Lumosity to pay $2 million for falsely claiming medical advantages to memory app
The creators of the Lumosity “brain training” program will pay the Federal Trade Commission $2 million to settle charges they deceived consumers with unfounded claims that their product sharpened cognitive performance and could protect against decline, according to the Federal Trade Commission.
Lumosity said its games could help users perform better at work and in school, and reduce or delay cognitive impairment associated with age and other serious health conditions, claims that could not be backed by scientific evidence, the FTC said.
Lumos Labs of San Francisco, the company behind Lumosity, will pay $2 million and will notify subscribers of the FTC action, according to the Jan. 4 order handed down by the U.S. District Court Northern District of California. The company also must provide customers with an easy way to cancel their auto-renewal to avoid future billing, the court said.
The order imposes a $50 million judgment against Lumos Labs, to be suspended due to its financial condition, after the company pays $2 million to the commission.
“Lumosity preyed on consumers’ fears about age-related cognitive decline, suggesting their games could stave off memory loss, dementia, and even Alzheimer’s disease,” said Jessica Rich, director of the FTC’s Bureau of Consumer Protection. “But Lumosity simply did not have the science to back up its ads.”
The Lumosity program consists of 40 games purportedly designed to target and train specific areas of the brain. The company advertised that training on these games for 10 to 15 minutes, three or four times a week, could help users achieve their “full potential in every aspect of life,” according to the FTC complaint.
The company sold both online and mobile app subscriptions, with options ranging from a monthly fee of $14.95 to a lifetime membership for $299.95.

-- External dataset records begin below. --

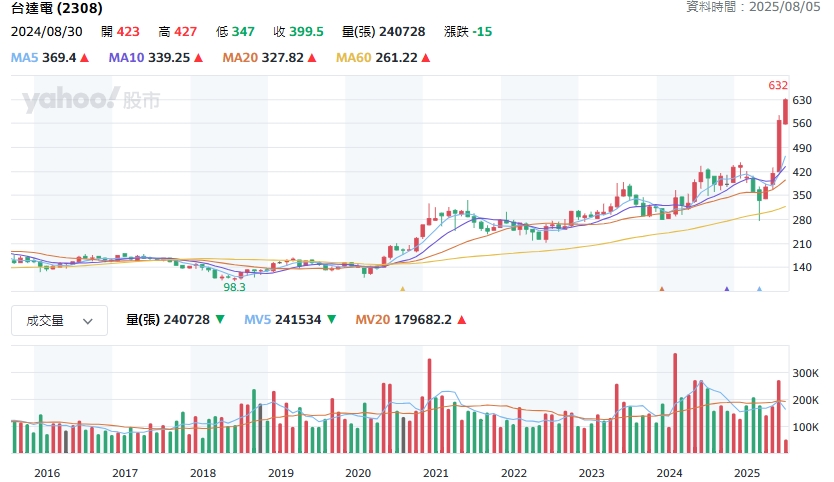Click the light blue event marker on chart
This screenshot has height=482, width=834.
coord(759,290)
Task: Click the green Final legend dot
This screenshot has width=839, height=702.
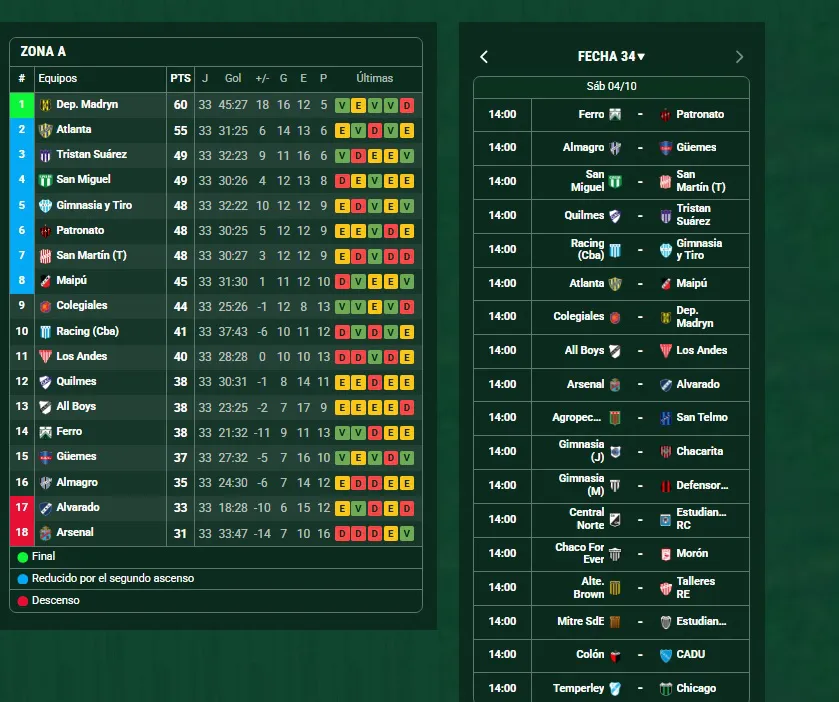Action: pos(23,557)
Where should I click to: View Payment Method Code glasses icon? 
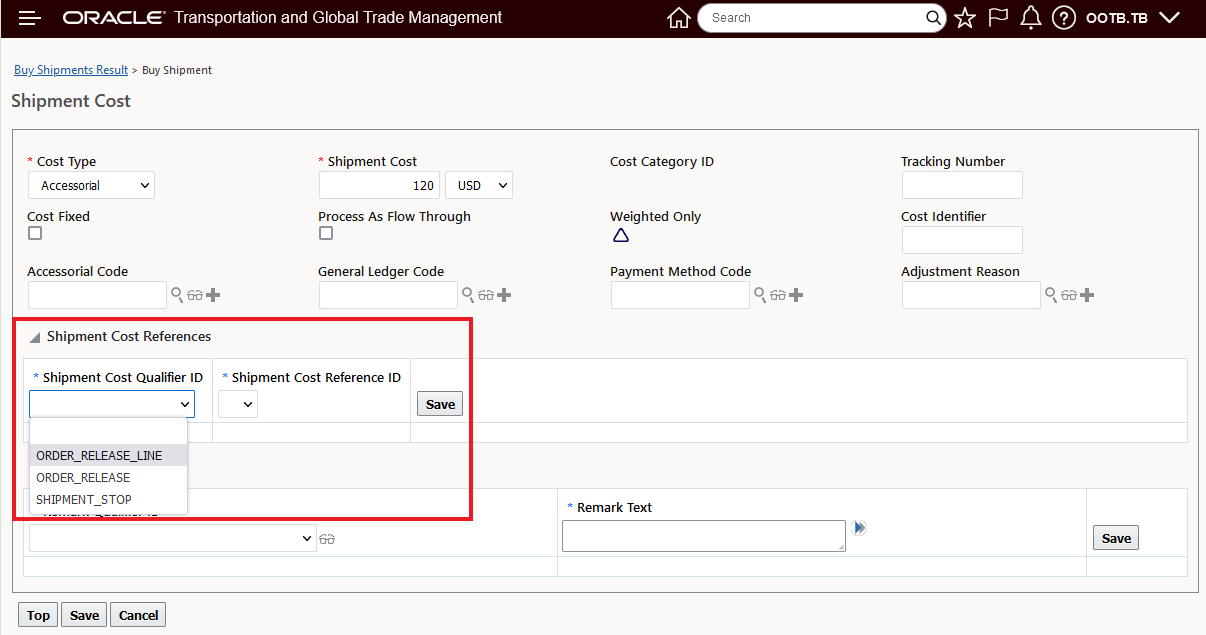(x=777, y=295)
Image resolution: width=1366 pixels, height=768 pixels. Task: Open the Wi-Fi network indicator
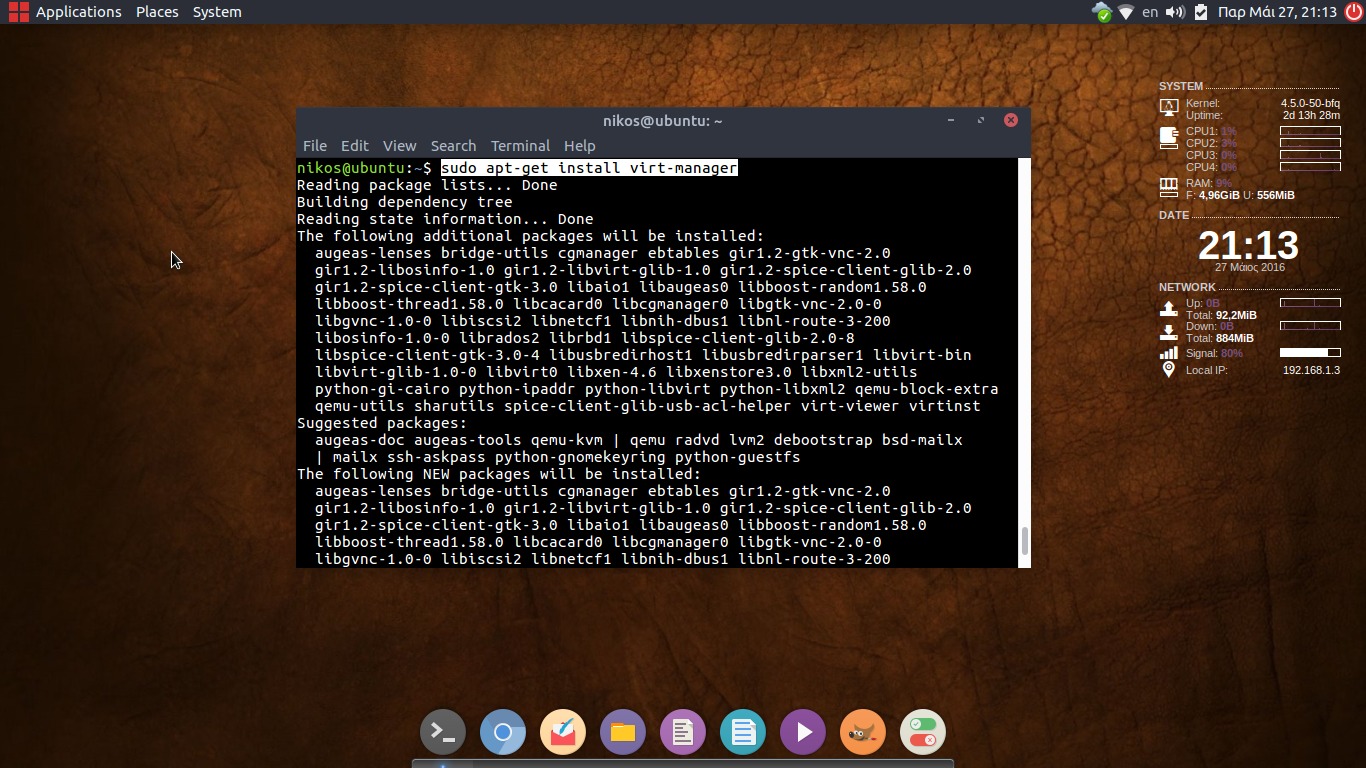pyautogui.click(x=1126, y=12)
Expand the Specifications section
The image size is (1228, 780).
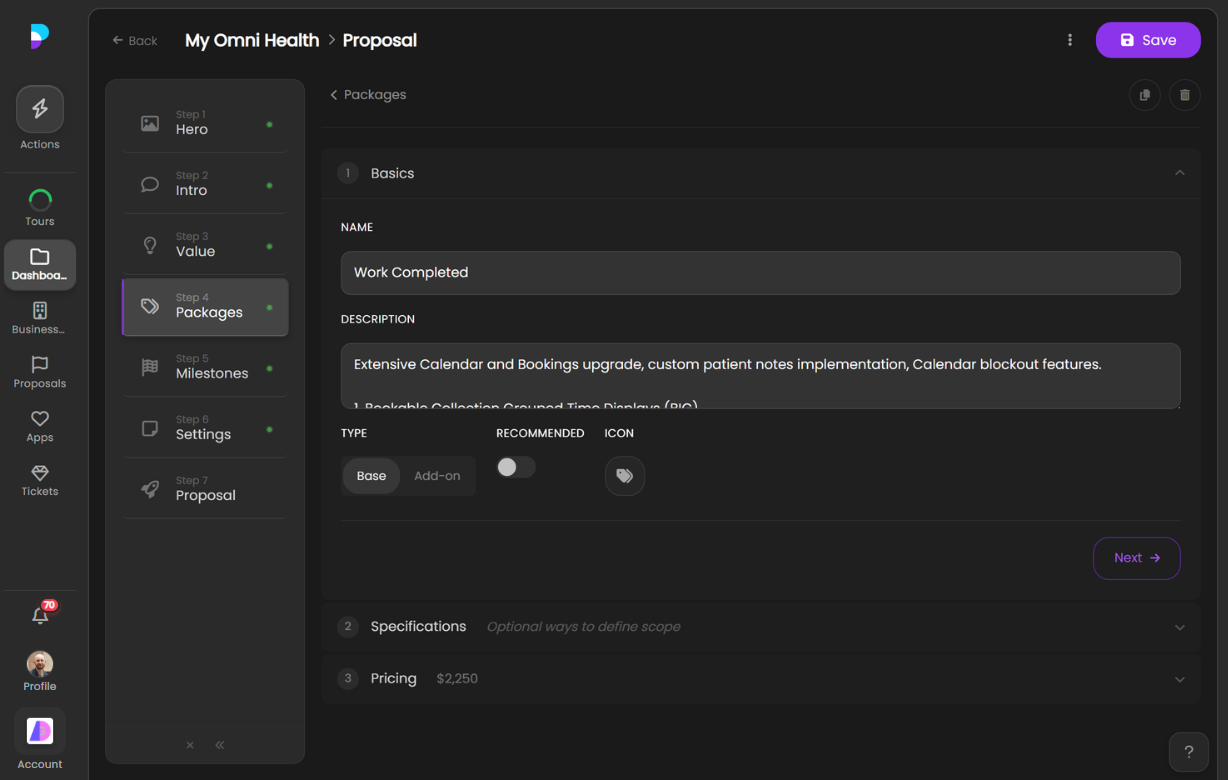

Lumosity has been widely promoted through TV and radio advertisements on networks including CNN, Fox News, the History Channel, National Public Radio, Pandora, Sirius XM, and Spotify, the FTC said. The defendants also marketed through emails, blog posts, social media, and on their website, Lumosity.com, and used Google AdWords to drive traffic to their website, purchasing hundreds of keywords related to memory, cognition, dementia, and Alzheimer’s disease, according to the complaint.
The complaint charges the defendants with failing to disclose that some consumer testimonials featured on the website had been solicited through contests that promised significant prizes, including a free iPad, a lifetime Lumosity subscription, and a round-trip to San Francisco.
The FTC alleges that the defendants claimed training with Lumosity would: improve performance on everyday tasks, in school, at work, and in athletics; delay age-related cognitive decline and protect against mild cognitive impairment, dementia, and Alzheimer’s disease; and reduce cognitive impairment associated with health conditions, including stroke, traumatic brain injury, PTSD, ADHD, the side effects of chemotherapy, and Turner syndrome, and that scientific studies proved these benefits.
The court order requires the company and co-founder and former CEO Kunal Sarkar, and co-founder and former Chief Scientific Officer Michael Scanlon, to have competent and reliable scientific evidence before making future claims about any benefits for real-world performance, age-related decline, or other health conditions.
The order requires the company to notify subscribers who signed up for an auto-renewal plan between January 1, 2009 and December 31, 2014 about the FTC action and to provide a means to cancel their subscription.